**Information given:**
• • •

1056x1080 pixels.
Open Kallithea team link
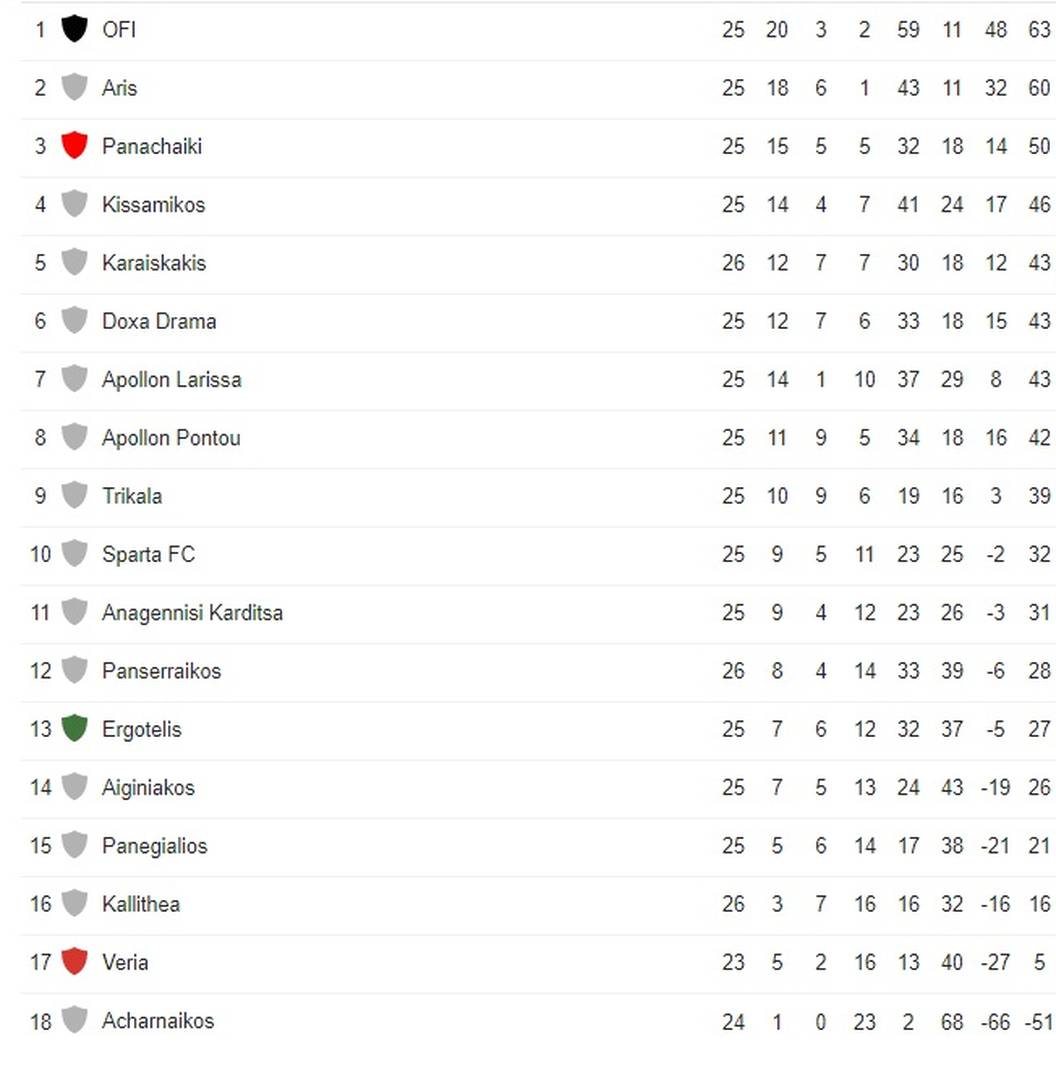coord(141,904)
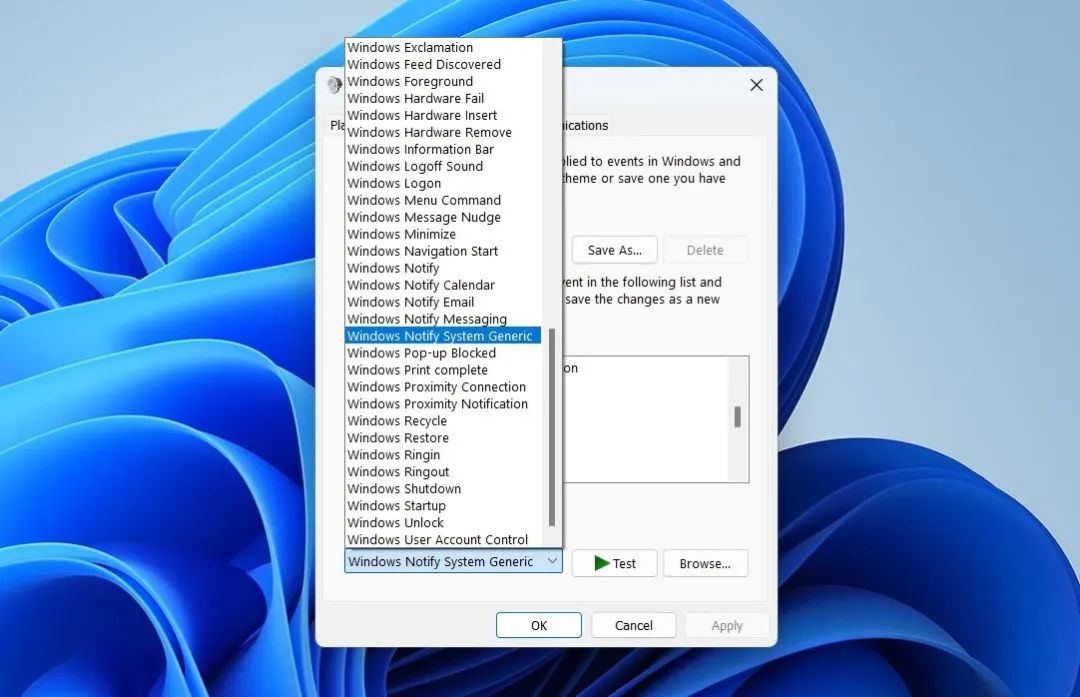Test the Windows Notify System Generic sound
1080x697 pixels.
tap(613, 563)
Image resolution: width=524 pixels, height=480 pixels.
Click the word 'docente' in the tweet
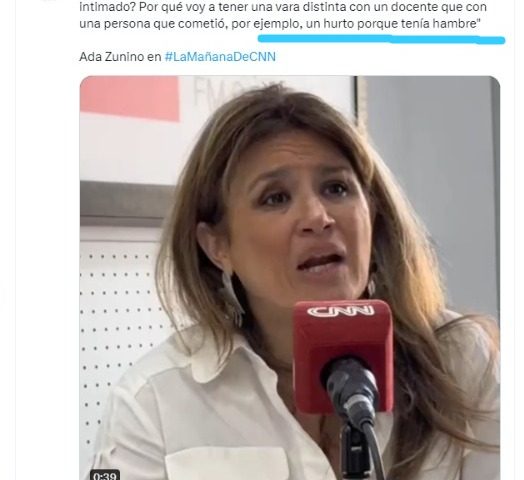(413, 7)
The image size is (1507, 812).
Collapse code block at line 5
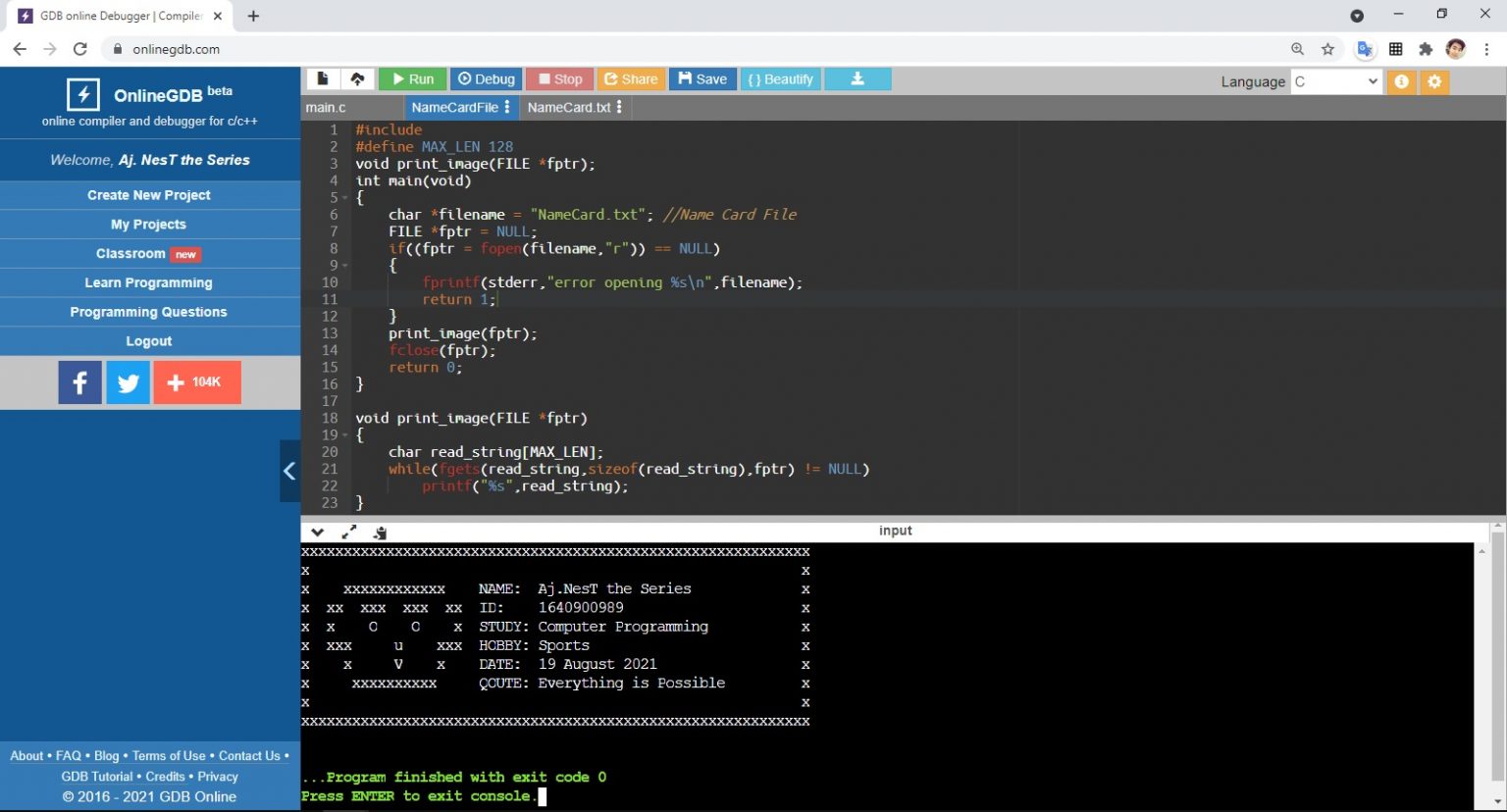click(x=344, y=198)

• • •

**Assigned task:** Leave the pictures out. Transcribe exactly the lines from the one with "The image size is (1507, 812)." through the end of the records.

**Expected output:**
The image size is (1507, 812).
Collapse code block at line 5
click(x=344, y=198)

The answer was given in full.